What is a Splunk alert?

A saved search that runs on a schedule or in real time and executes configured actions (email, webhook, etc.) when a trigger condition is met.

What alert types does Splunk support?

Scheduled alerts (run on a cron-like interval) and real-time alerts (trigger as events are indexed).

What is alert throttling?

Suppressing repeated alert firings within a defined time window to prevent alert storms when a condition persists.

What alert actions does Splunk support?

Email, webhook, run script, Slack/PagerDuty via Add-ons, and creating Splunk incidents.

Where can you view fired alerts in Splunk?

Activity → Triggered Alerts, or search index=_audit action=alert_fired for the alert action audit trail.

Intermediate

What is the difference between trigger condition "number of results" and "custom condition"?

Number of results fires when the search returns more (or fewer) than a count threshold. Custom condition evaluates an expression against the search result fields for richer logic.

Why are real-time alerts expensive?

They evaluate continuously as events are indexed, consuming persistent CPU on the search head. Use them only for zero-latency critical events.

How do you alert on error rate rather than raw count?

Use stats to compute errors and total, then eval to calculate rate, then where to filter above threshold — SPL: | eval rate=errors/total*100 | where rate > 5.

How do you configure per-host alert suppression?

In the throttle settings, set the suppress fields to host — this allows one alert per unique host within the throttle window.

What is a notable event in Splunk?

A Splunk Enterprise Security concept — an alert that creates a structured incident record in the Incident Review dashboard for SOC analyst triage.

Scenario-based

You need to alert when any service has more than 100 errors in 5 minutes. Write the SPL.

index=prod_app level=ERROR earliest=-5m | stats count by service | where count > 100

Alert fires 50 times per incident. How do you fix it?

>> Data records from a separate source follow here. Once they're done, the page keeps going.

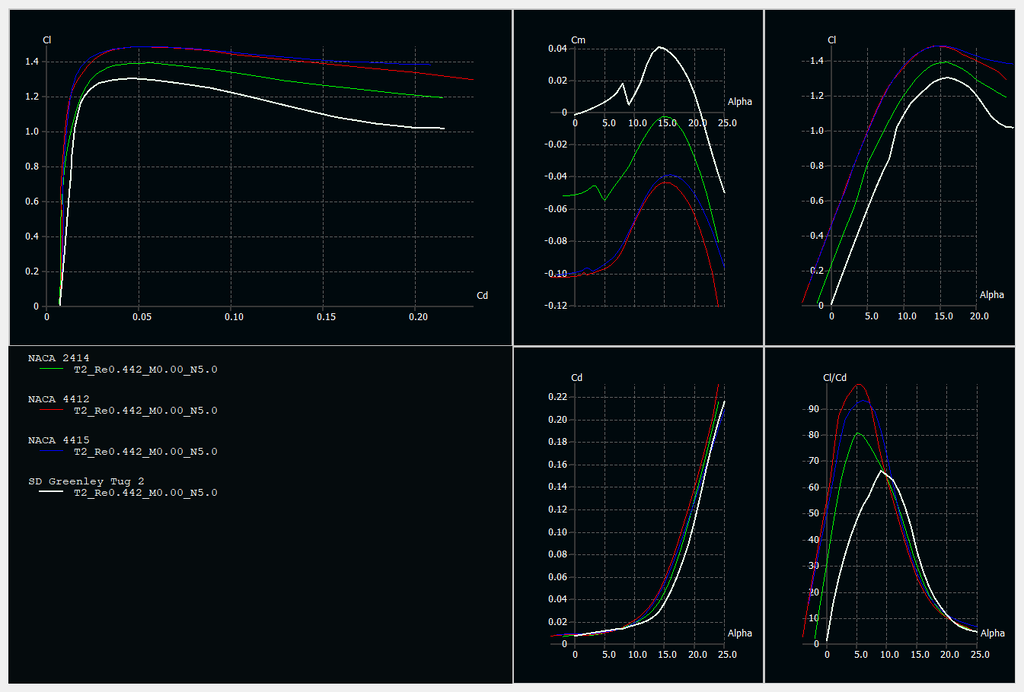The image size is (1024, 692).
Task: Click the Alpha label on the Cl-Alpha graph
Action: click(991, 295)
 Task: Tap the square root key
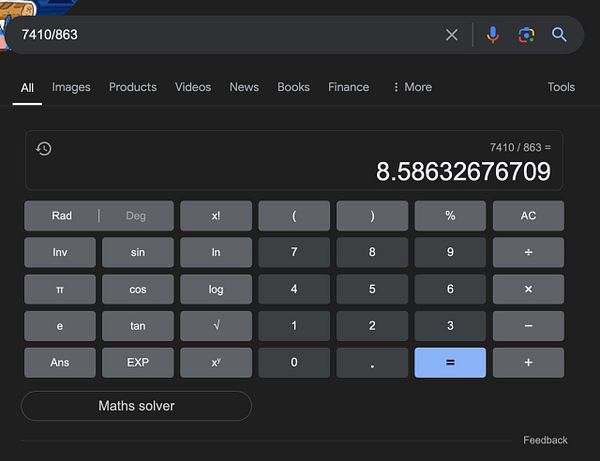coord(216,326)
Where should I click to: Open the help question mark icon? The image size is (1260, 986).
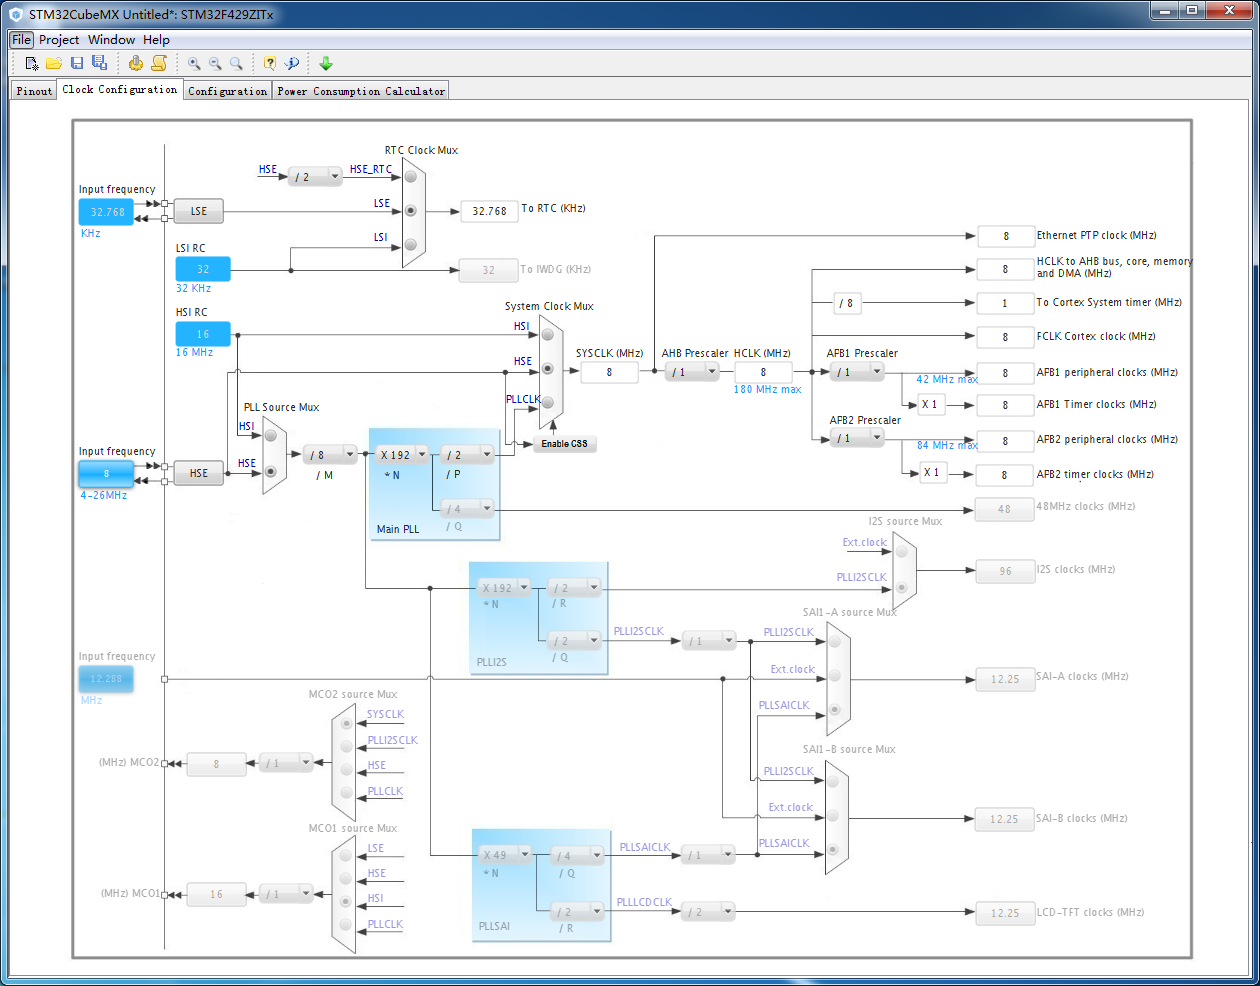pos(270,63)
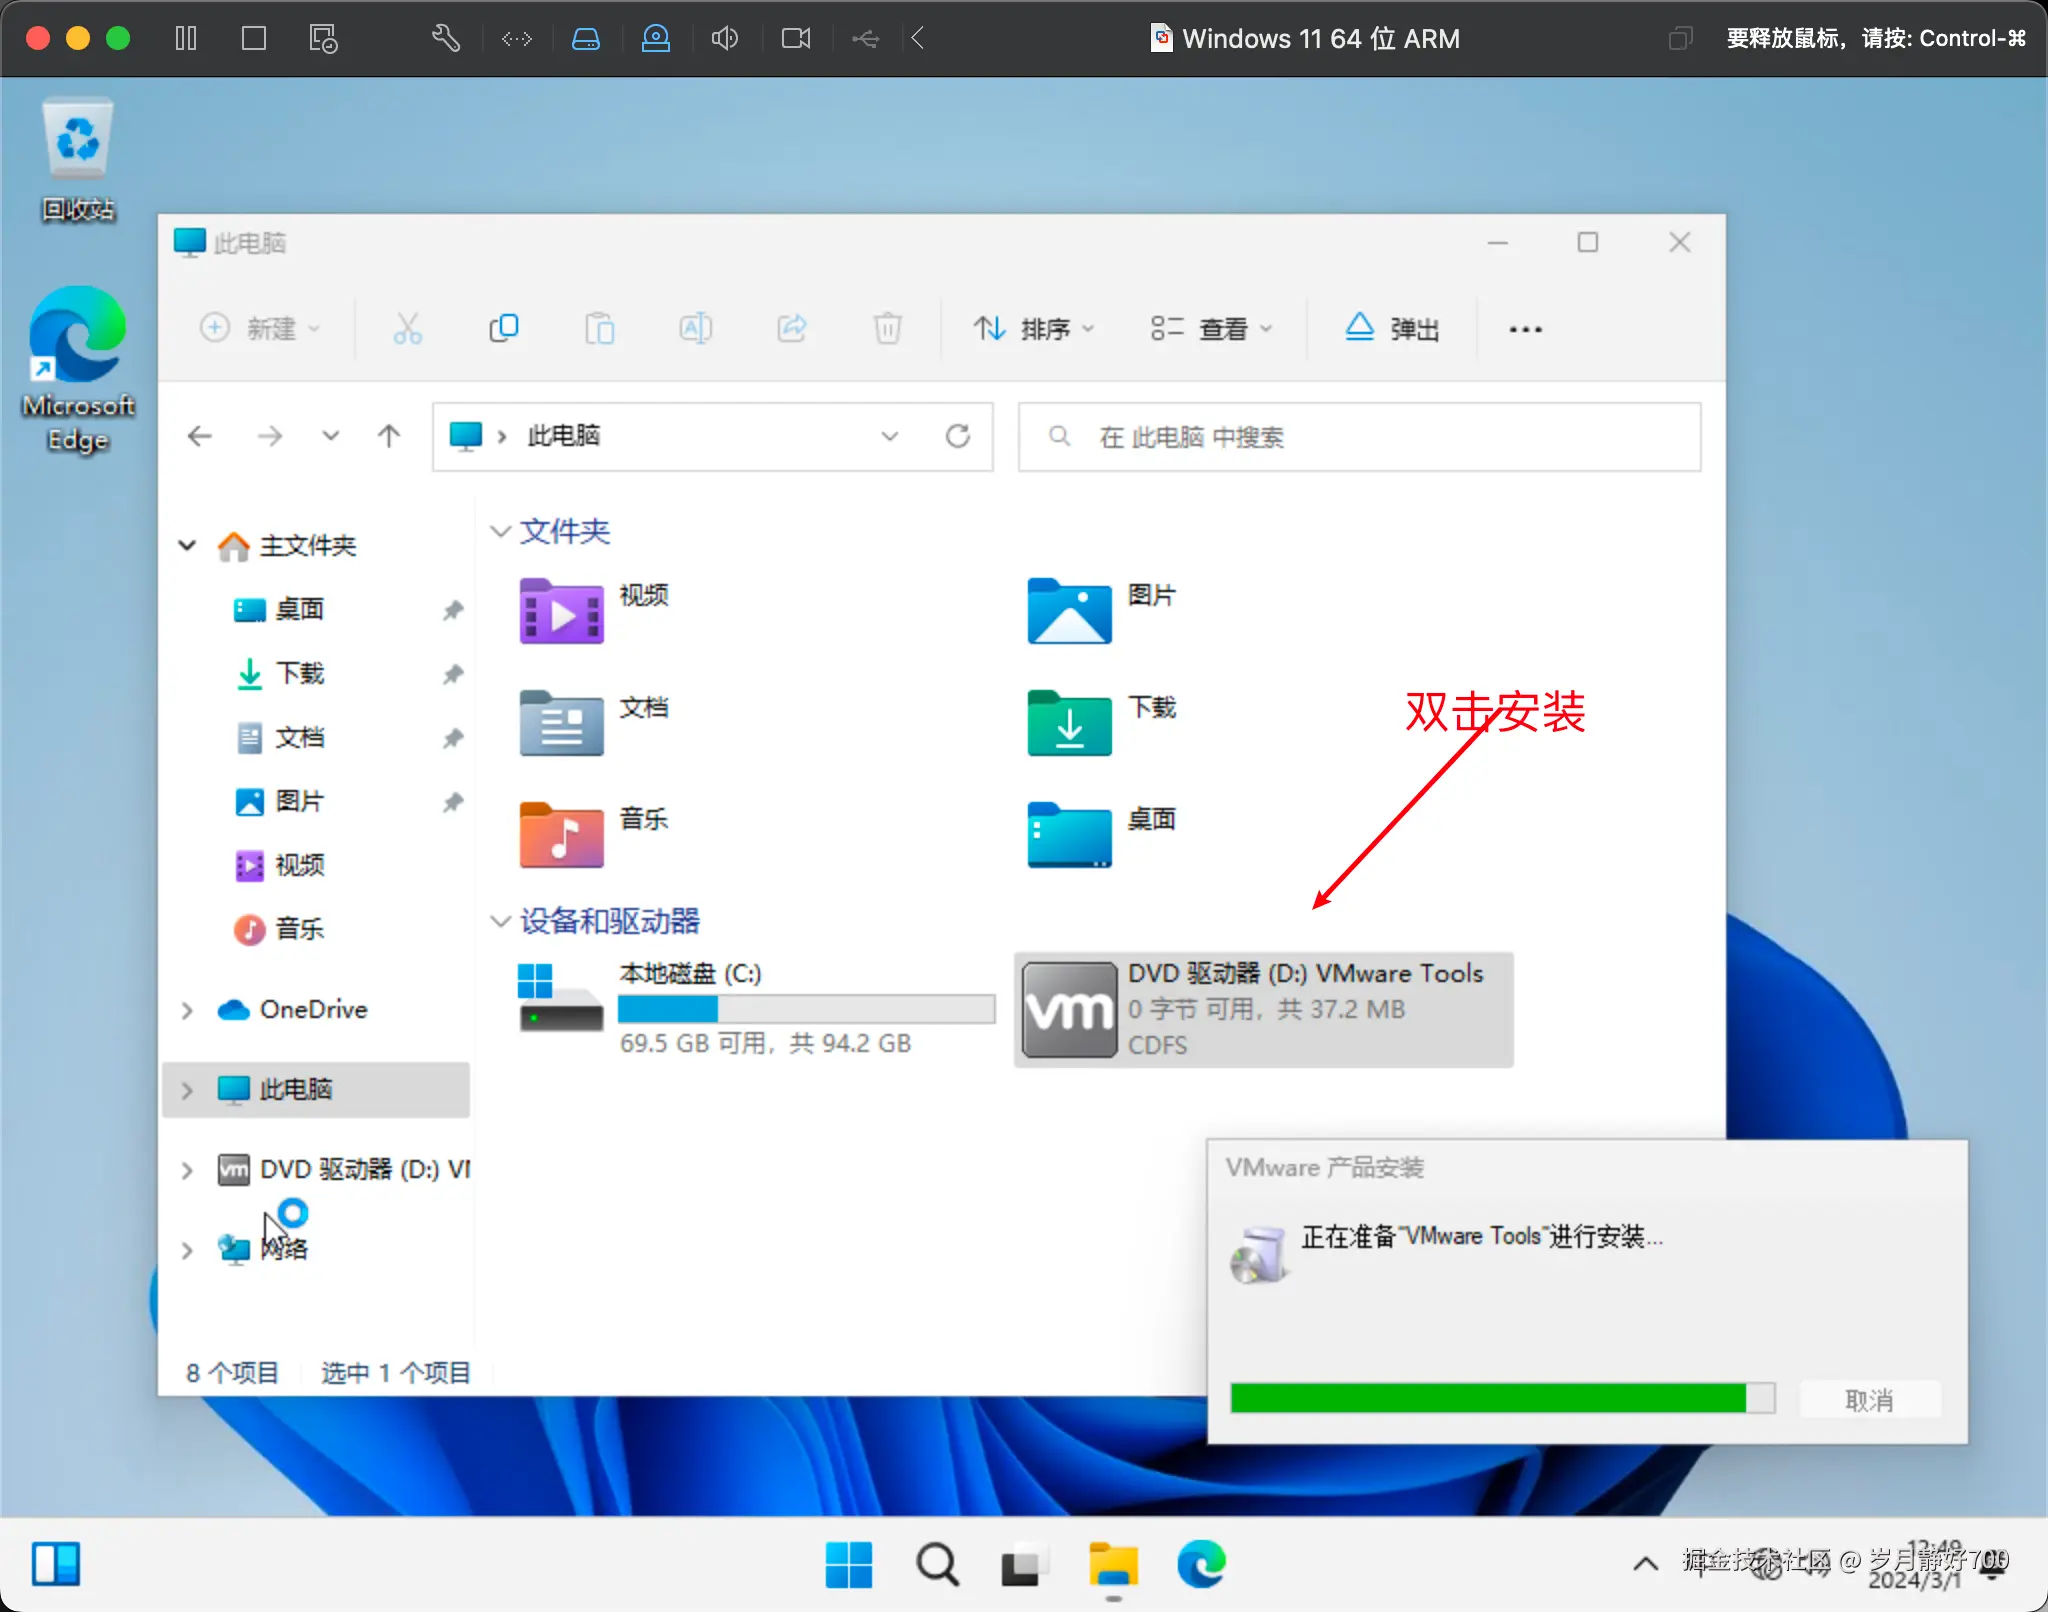Open the View dropdown menu
The height and width of the screenshot is (1612, 2048).
click(1211, 328)
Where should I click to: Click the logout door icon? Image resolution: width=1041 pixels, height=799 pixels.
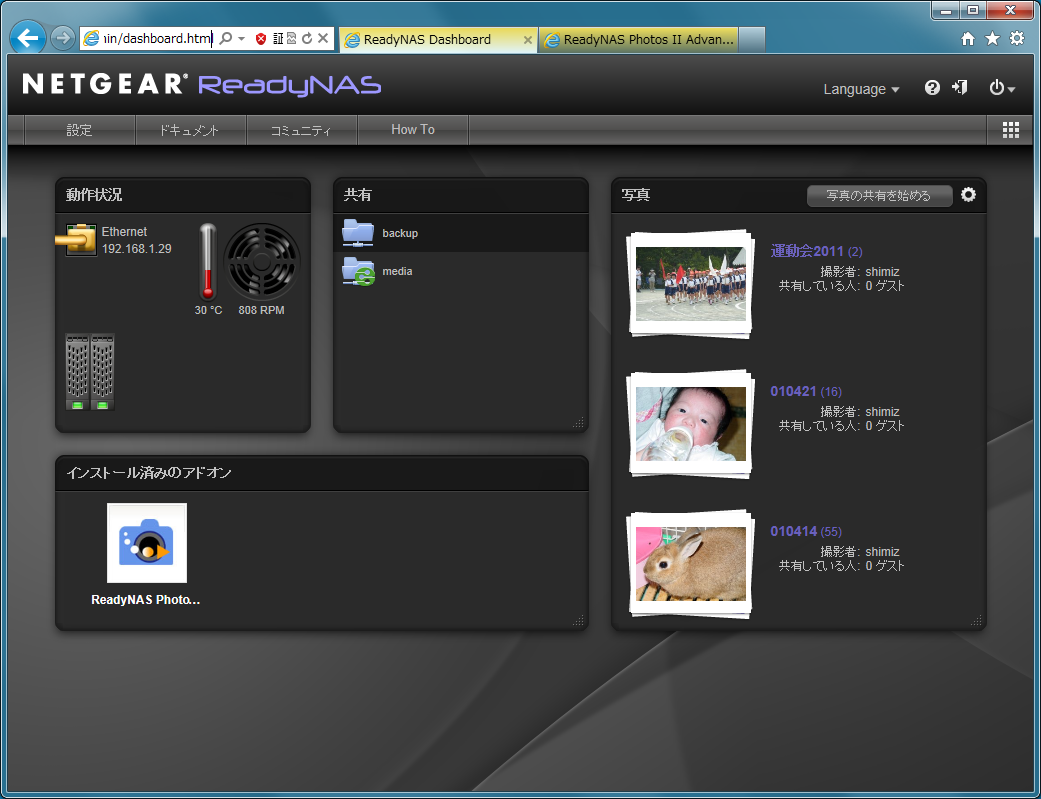(x=960, y=88)
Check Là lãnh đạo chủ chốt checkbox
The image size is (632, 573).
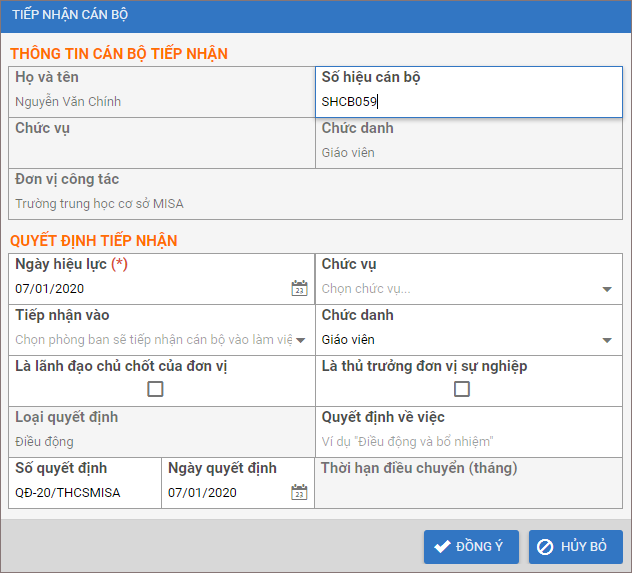pos(155,390)
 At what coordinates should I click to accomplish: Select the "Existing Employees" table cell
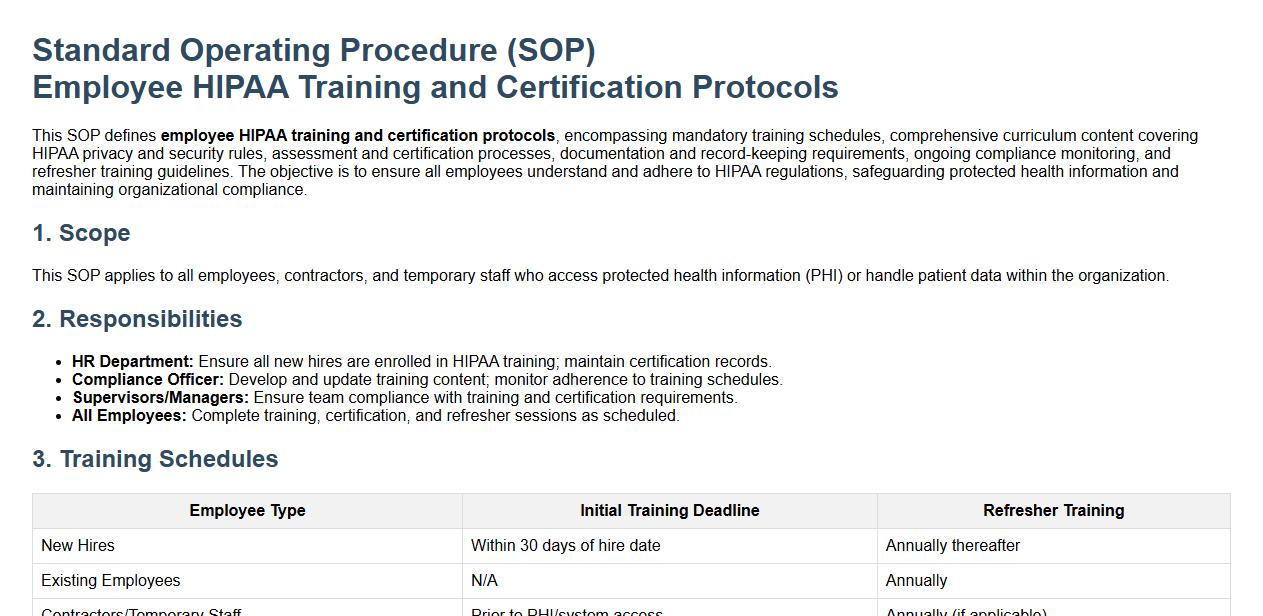pyautogui.click(x=111, y=581)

Set a throttle window of 3600 seconds (1 hour) with field suppression on the entity that's repeating. Switch trigger condition to fire once per run.

Alert needs to go to PagerDuty for on-call. How?

Install the Splunk Add-on for PagerDuty, configure the integration key, then select the PagerDuty alert action in the saved search alert actions settings.

You need to detect brute-force login attempts. Design the alert.

SPL: index=auth result=failure earliest=-5m | stats count by user | where count >= 10. Schedule every 5 minutes, trigger when results > 0, real-time for critical environments.

How would you ensure an alert fires even when Splunk has low event volume?

Use a scheduled alert on a short interval (1–5 minutes) with condition "number of results is 0" — this fires when expected data is absent, detecting monitoring blind spots.

Summary

Alerts close the loop between log data and operational response. Combining precise SPL triggers, appropriate throttling, and multi-channel routing transforms Splunk from a search tool into a proactive incident detection system.